The German company is looking forward to forming new partnerships with both the government and businesses.
“About 50% of our projects will be in the state sector and the others in the private sector,” Ms Suwannee said, adding that some are currently in talks and she could not elaborate.
She highlighted the company’s recent signing of a memorandum of understanding with the National Science and Technology Development and 12 other public and private organisations on a plan to increase the country’s industry competitiveness under Industry 4.0.
The Internet of Things and data analysis are key parts of the project, she said.
In wider business and social contexts, the pandemic has seen more people work from home and become aware of hygienic standards.

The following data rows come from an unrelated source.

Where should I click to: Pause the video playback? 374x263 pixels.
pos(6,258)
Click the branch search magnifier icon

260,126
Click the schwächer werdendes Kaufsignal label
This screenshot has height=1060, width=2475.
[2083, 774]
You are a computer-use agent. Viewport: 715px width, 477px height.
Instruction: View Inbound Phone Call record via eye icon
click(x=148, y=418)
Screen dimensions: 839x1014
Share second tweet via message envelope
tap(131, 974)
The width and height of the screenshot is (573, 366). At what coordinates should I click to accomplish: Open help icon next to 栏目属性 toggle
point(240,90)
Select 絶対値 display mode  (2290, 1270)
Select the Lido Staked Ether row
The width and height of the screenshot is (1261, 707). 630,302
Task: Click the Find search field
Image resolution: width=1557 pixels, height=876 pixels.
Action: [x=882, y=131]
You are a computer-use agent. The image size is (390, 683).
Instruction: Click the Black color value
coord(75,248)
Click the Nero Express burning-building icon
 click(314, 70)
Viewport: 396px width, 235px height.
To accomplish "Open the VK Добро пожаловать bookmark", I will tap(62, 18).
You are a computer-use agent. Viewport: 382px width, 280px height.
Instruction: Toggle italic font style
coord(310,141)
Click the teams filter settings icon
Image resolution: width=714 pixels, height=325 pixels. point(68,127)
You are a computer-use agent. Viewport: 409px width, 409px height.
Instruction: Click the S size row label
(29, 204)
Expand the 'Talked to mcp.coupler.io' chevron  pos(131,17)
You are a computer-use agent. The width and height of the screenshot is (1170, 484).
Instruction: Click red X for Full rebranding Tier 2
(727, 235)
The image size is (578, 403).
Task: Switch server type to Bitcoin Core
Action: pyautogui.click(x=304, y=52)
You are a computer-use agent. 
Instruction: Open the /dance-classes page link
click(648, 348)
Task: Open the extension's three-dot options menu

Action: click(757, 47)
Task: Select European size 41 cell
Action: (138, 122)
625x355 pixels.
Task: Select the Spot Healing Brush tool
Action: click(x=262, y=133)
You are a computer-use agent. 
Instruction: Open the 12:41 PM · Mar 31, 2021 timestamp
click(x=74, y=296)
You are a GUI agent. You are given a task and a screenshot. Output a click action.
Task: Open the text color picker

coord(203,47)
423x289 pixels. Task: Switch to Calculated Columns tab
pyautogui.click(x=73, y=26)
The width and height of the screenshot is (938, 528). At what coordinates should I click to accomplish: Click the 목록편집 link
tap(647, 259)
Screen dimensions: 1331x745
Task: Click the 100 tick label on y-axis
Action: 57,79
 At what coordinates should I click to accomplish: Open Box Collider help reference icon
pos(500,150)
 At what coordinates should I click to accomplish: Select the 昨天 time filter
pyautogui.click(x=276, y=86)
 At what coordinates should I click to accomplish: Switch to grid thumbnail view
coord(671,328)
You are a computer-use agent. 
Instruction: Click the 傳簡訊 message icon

Siemens have already developed systems and software to satisfy these needs, such as touchless technology that decreases touch points when people use facilities in public places or technology that allows manufacturing to continue during lockdown periods.
Even software that can help limit the number of people in a room is designed to be in line with social distancing guidelines.
“Home is now the second workplace, public space requires optimisation for social distancing, and the touchless economy is gradually shaped by new behaviour and municipal regulations,” Ms Suwannee said.
It’s not just an opportunity for Siemens, she said. Business owners can use the crisis to adopt Industrial 4.0 by digitalising their companies and factories.
She acknowledged that some businesses are reeling from virus impact and their financial troubles may prevent them from making new investments in technology.
“But technology is only part of the solution during the pandemic,” Ms Suwannee said, stressing the need to first look at urgent problems to pull themselves out of the crisis.
Industries such as food and electronics, however, suffered little or no impact and can seriously start considering technological change, she said.